▸ **Action item**
The expected output is every line below, reproduced exactly.

▸ **Stored items**
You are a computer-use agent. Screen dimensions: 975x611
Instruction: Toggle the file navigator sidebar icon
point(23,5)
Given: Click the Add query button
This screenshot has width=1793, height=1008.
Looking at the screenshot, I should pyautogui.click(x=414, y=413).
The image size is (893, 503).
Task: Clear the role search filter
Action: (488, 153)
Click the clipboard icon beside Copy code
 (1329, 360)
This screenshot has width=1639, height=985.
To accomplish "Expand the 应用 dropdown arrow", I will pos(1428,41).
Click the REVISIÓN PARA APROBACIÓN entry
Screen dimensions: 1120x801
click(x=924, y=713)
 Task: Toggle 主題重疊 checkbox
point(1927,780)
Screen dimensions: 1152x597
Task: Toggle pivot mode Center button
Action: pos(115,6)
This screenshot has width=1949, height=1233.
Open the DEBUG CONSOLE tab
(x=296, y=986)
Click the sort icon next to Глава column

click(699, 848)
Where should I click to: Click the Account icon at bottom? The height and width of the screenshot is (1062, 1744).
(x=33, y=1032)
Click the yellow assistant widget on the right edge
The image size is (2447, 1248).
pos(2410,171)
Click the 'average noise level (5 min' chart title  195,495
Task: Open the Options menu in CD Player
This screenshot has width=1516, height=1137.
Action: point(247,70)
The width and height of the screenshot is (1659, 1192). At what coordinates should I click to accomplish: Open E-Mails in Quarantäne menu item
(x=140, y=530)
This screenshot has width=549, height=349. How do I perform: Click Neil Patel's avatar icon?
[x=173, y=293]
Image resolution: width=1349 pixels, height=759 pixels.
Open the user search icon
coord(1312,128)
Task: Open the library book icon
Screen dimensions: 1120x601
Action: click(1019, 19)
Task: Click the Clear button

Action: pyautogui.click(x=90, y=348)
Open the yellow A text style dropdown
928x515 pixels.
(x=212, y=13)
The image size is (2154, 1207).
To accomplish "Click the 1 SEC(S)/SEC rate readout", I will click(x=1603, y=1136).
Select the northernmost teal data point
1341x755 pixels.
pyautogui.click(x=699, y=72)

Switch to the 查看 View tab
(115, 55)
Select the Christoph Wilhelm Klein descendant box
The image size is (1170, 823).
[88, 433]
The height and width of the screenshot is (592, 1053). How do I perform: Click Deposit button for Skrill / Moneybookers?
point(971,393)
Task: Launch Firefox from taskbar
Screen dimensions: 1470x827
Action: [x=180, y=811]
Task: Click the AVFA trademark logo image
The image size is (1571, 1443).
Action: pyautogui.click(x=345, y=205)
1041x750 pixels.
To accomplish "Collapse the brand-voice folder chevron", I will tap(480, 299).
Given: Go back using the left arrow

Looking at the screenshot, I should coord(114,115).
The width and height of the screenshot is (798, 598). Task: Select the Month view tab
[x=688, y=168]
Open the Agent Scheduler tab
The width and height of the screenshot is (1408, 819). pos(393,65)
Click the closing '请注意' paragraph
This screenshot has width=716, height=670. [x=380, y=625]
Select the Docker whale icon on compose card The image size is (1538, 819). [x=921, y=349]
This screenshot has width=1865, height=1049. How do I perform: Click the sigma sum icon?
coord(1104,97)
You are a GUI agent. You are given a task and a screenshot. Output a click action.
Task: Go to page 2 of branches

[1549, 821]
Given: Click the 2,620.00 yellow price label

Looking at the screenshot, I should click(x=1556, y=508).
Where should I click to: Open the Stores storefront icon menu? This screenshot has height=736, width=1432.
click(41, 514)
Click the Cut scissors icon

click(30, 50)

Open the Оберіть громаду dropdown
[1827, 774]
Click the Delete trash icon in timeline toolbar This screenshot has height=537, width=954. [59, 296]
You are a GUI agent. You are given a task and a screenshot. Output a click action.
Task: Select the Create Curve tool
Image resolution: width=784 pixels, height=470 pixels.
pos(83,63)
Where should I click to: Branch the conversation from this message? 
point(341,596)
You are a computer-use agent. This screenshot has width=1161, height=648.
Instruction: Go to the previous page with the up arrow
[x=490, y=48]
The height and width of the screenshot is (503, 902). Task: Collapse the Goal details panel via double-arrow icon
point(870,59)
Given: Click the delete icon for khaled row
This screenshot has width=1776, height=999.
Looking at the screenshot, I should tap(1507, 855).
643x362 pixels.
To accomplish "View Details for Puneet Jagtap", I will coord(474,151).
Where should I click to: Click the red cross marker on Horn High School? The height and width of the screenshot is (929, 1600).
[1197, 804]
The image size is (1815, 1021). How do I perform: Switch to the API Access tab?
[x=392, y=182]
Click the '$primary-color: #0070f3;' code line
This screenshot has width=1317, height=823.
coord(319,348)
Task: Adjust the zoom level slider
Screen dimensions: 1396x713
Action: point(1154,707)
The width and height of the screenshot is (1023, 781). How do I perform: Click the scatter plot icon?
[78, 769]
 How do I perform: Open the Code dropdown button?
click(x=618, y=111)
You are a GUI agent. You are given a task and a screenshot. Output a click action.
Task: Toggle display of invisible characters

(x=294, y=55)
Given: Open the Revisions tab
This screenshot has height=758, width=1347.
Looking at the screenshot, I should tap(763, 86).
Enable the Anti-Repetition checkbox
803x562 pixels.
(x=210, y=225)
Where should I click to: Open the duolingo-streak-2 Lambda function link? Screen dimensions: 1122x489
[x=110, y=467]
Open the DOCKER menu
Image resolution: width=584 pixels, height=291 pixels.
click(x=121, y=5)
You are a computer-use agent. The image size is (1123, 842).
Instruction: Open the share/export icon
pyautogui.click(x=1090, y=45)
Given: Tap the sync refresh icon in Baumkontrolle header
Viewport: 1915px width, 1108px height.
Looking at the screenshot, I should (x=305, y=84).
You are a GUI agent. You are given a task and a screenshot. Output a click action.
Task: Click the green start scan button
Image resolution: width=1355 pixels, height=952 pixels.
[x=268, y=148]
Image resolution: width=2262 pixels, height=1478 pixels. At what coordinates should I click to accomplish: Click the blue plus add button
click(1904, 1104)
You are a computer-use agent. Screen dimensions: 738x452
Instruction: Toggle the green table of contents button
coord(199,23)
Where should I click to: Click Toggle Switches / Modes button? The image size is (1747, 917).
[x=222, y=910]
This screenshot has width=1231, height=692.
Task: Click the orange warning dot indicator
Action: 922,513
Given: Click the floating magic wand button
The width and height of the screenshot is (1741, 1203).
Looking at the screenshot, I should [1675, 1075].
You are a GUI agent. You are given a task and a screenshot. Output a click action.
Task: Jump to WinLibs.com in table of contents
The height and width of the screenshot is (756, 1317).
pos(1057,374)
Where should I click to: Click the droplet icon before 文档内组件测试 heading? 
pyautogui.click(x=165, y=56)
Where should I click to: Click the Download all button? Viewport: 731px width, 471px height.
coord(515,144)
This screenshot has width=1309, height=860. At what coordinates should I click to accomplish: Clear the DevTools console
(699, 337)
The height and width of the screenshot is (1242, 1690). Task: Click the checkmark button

▸ **Reply to the exercise**
You are a computer-use agent. Screen dimensions: 975x611
Instruction: Toggle the file navigator sidebar icon
point(23,5)
Given: Click the Add query button
This screenshot has width=1793, height=1008.
Looking at the screenshot, I should pyautogui.click(x=414, y=413).
The image size is (893, 503).
Task: Clear the role search filter
Action: (488, 153)
Click the clipboard icon beside Copy code
 (1329, 360)
This screenshot has width=1639, height=985.
To accomplish "Expand the 应用 dropdown arrow", I will pos(1428,41).
Click the REVISIÓN PARA APROBACIÓN entry
Screen dimensions: 1120x801
click(x=924, y=713)
 Task: Toggle 主題重疊 checkbox
point(1927,780)
Screen dimensions: 1152x597
Task: Toggle pivot mode Center button
Action: pos(115,6)
This screenshot has width=1949, height=1233.
Open the DEBUG CONSOLE tab
(x=296, y=986)
Click the sort icon next to Глава column

click(699, 848)
Where should I click to: Click the Account icon at bottom? The height and width of the screenshot is (1062, 1744).
(x=33, y=1032)
Click the yellow assistant widget on the right edge
The image size is (2447, 1248).
pos(2410,171)
Click the 'average noise level (5 min' chart title  195,495
Task: Open the Options menu in CD Player
This screenshot has width=1516, height=1137.
Action: point(247,70)
The width and height of the screenshot is (1659, 1192). At what coordinates should I click to accomplish: Open E-Mails in Quarantäne menu item
(x=140, y=530)
This screenshot has width=549, height=349. How do I perform: Click Neil Patel's avatar icon?
[x=173, y=293]
Image resolution: width=1349 pixels, height=759 pixels.
Open the user search icon
coord(1312,128)
Task: Open the library book icon
Screen dimensions: 1120x601
Action: click(1019, 19)
Task: Click the Clear button

Action: pyautogui.click(x=90, y=348)
Open the yellow A text style dropdown
928x515 pixels.
(x=212, y=13)
The image size is (2154, 1207).
To accomplish "Click the 1 SEC(S)/SEC rate readout", I will click(x=1603, y=1136).
Select the northernmost teal data point
1341x755 pixels.
pyautogui.click(x=699, y=72)

Switch to the 查看 View tab
(115, 55)
Select the Christoph Wilhelm Klein descendant box
The image size is (1170, 823).
[88, 433]
The height and width of the screenshot is (592, 1053). How do I perform: Click Deposit button for Skrill / Moneybookers?
point(971,393)
Task: Launch Firefox from taskbar
Screen dimensions: 1470x827
Action: [x=180, y=811]
Task: Click the AVFA trademark logo image
The image size is (1571, 1443).
Action: pyautogui.click(x=345, y=205)
1041x750 pixels.
To accomplish "Collapse the brand-voice folder chevron", I will tap(480, 299).
Given: Go back using the left arrow

Looking at the screenshot, I should coord(114,115).
The width and height of the screenshot is (798, 598). Task: Select the Month view tab
[x=688, y=168]
Open the Agent Scheduler tab
The width and height of the screenshot is (1408, 819). pos(393,65)
Click the closing '请注意' paragraph
This screenshot has width=716, height=670. [x=380, y=625]
Select the Docker whale icon on compose card The image size is (1538, 819). [x=921, y=349]
This screenshot has width=1865, height=1049. How do I perform: Click the sigma sum icon?
coord(1104,97)
You are a GUI agent. You are given a task and a screenshot. Output a click action.
Task: Go to page 2 of branches

[1549, 821]
Given: Click the 2,620.00 yellow price label

Looking at the screenshot, I should click(x=1556, y=508).
Where should I click to: Open the Stores storefront icon menu? This screenshot has height=736, width=1432.
click(41, 514)
Click the Cut scissors icon

click(30, 50)

Open the Оберіть громаду dropdown
[1827, 774]
Click the Delete trash icon in timeline toolbar This screenshot has height=537, width=954. [59, 296]
You are a GUI agent. You are given a task and a screenshot. Output a click action.
Task: Select the Create Curve tool
Image resolution: width=784 pixels, height=470 pixels.
pos(83,63)
Where should I click to: Branch the conversation from this message? 
point(341,596)
You are a computer-use agent. This screenshot has width=1161, height=648.
Instruction: Go to the previous page with the up arrow
[x=490, y=48]
The height and width of the screenshot is (503, 902). Task: Collapse the Goal details panel via double-arrow icon
point(870,59)
Given: Click the delete icon for khaled row
This screenshot has width=1776, height=999.
Looking at the screenshot, I should tap(1507, 855).
643x362 pixels.
To accomplish "View Details for Puneet Jagtap", I will coord(474,151).
Where should I click to: Click the red cross marker on Horn High School? The height and width of the screenshot is (929, 1600).
[1197, 804]
The image size is (1815, 1021). How do I perform: Switch to the API Access tab?
[x=392, y=182]
Click the '$primary-color: #0070f3;' code line
This screenshot has width=1317, height=823.
coord(319,348)
Task: Adjust the zoom level slider
Screen dimensions: 1396x713
Action: point(1154,707)
The width and height of the screenshot is (1023, 781). How do I perform: Click the scatter plot icon?
[78, 769]
 How do I perform: Open the Code dropdown button?
click(x=618, y=111)
You are a GUI agent. You are given a task and a screenshot. Output a click action.
Task: Toggle display of invisible characters

(x=294, y=55)
Given: Open the Revisions tab
This screenshot has height=758, width=1347.
Looking at the screenshot, I should tap(763, 86).
Enable the Anti-Repetition checkbox
803x562 pixels.
(x=210, y=225)
Where should I click to: Open the duolingo-streak-2 Lambda function link? Screen dimensions: 1122x489
[x=110, y=467]
Open the DOCKER menu
Image resolution: width=584 pixels, height=291 pixels.
click(x=121, y=5)
You are a computer-use agent. The image size is (1123, 842).
Instruction: Open the share/export icon
pyautogui.click(x=1090, y=45)
Given: Tap the sync refresh icon in Baumkontrolle header
Viewport: 1915px width, 1108px height.
Looking at the screenshot, I should (x=305, y=84).
You are a GUI agent. You are given a task and a screenshot. Output a click action.
Task: Click the green start scan button
Image resolution: width=1355 pixels, height=952 pixels.
[x=268, y=148]
Image resolution: width=2262 pixels, height=1478 pixels. At what coordinates should I click to accomplish: Click the blue plus add button
click(1904, 1104)
You are a computer-use agent. Screen dimensions: 738x452
Instruction: Toggle the green table of contents button
coord(199,23)
Where should I click to: Click Toggle Switches / Modes button? The image size is (1747, 917).
[x=222, y=910]
This screenshot has width=1231, height=692.
Task: Click the orange warning dot indicator
Action: 922,513
Given: Click the floating magic wand button
The width and height of the screenshot is (1741, 1203).
Looking at the screenshot, I should [1675, 1075].
You are a GUI agent. You are given a task and a screenshot. Output a click action.
Task: Jump to WinLibs.com in table of contents
The height and width of the screenshot is (756, 1317).
pos(1057,374)
Where should I click to: Click the droplet icon before 文档内组件测试 heading? 
pyautogui.click(x=165, y=56)
Where should I click to: Click the Download all button? Viewport: 731px width, 471px height.
coord(515,144)
This screenshot has width=1309, height=860. At what coordinates should I click to accomplish: Clear the DevTools console
(699, 337)
The height and width of the screenshot is (1242, 1690). Task: Click the checkmark button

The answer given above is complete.